An area in which Dr. Ottolini has become something of an expert is one that she would rather not have to see. “Sometimes we are lucky and see no abuse and neglect cases. The majority of the time, there is at least one admitted in a two-week period,” she says. “Out of necessity, I have learned quite a bit about abuse and neglect and caring for children who are abused and neglected. And, in presenting testimony on various cases, I have learned a bit about the court system.”
Helping students deal with this difficult reality is an important part of her teaching and mentoring activities. “From a clinical viewpoint, I help my students understand how to evaluate patients and look for red flags suggesting abuse or neglect,” she says. “However, it also is important for them to consider abuse in terms of different problems.”

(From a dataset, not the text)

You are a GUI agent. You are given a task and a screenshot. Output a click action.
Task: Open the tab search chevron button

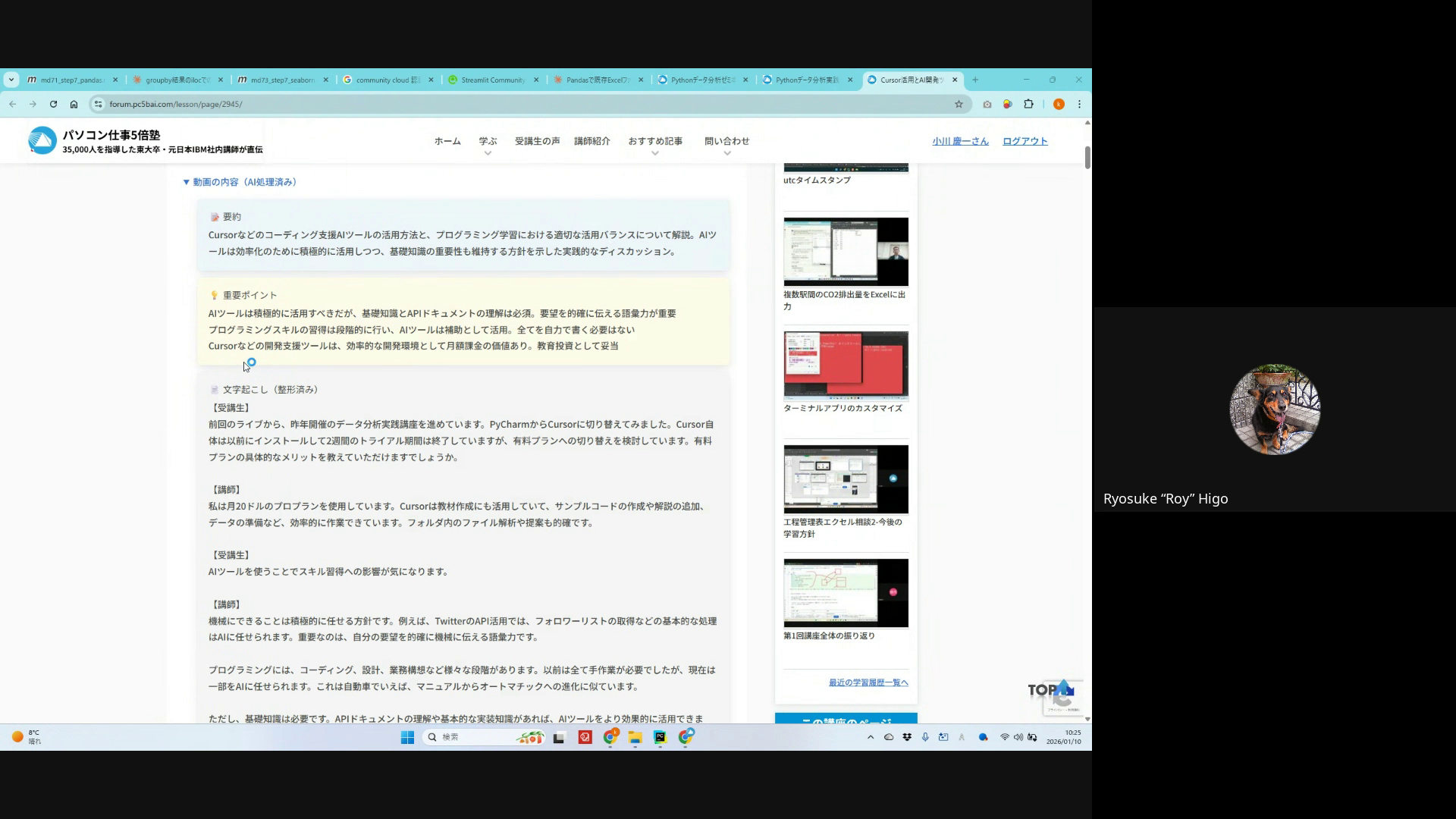pos(11,80)
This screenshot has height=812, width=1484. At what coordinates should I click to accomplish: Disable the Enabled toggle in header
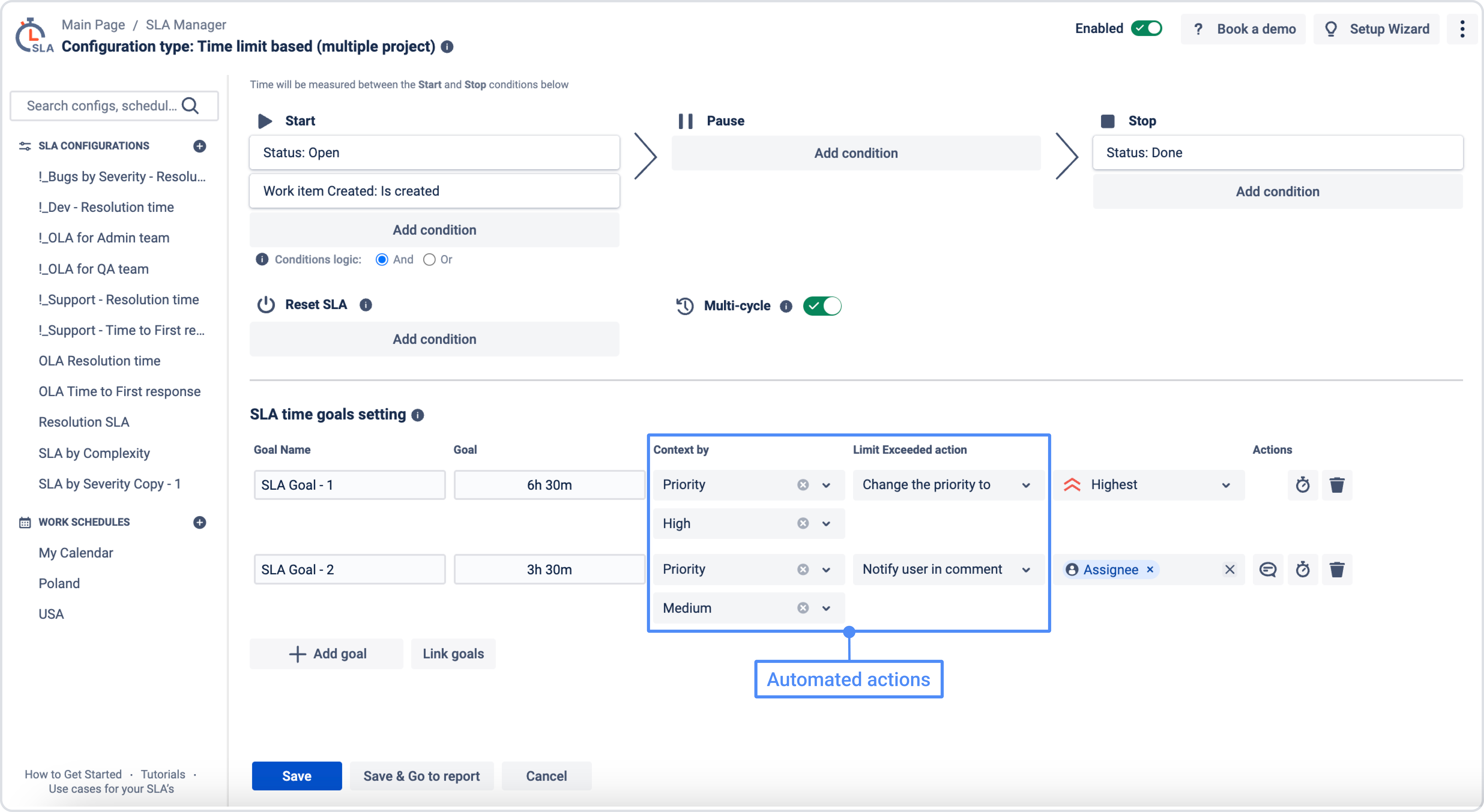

Dr. Ottolini teaches her students “not to be closed-minded and not to be prejudiced concerning patients’ socieoeconomic status. They need to understand that abuse and neglect don’t just happen to poor children.”
From a personal standpoint, “we really need to focus on caring for children and not focus on who’s to blame. We want to work in a therapeutic relationship with parents as well as the child,” explains Dr. Ottolini. “It is not for us to figure out who is responsible for the abuse or neglect but to care for the child and work with the parent who is there. It is our job to make it clear to the police when abuse has occurred. Then we make sure that the situation to which the child is being sent when he or she leaves the hospital is reasonable and safe.”
A Happy Hospitalist
Dr. Ottolini rushes down the hall to see a patient as two residents hurry to keep up with her. They pepper her with questions as they walk, and she answers between glances at the chart in front of her. The smile on her face makes it clear that she is enjoying every minute of her “busy, crazy day.” TH
Joanne Kaldy writes regularly for The Hospitalist.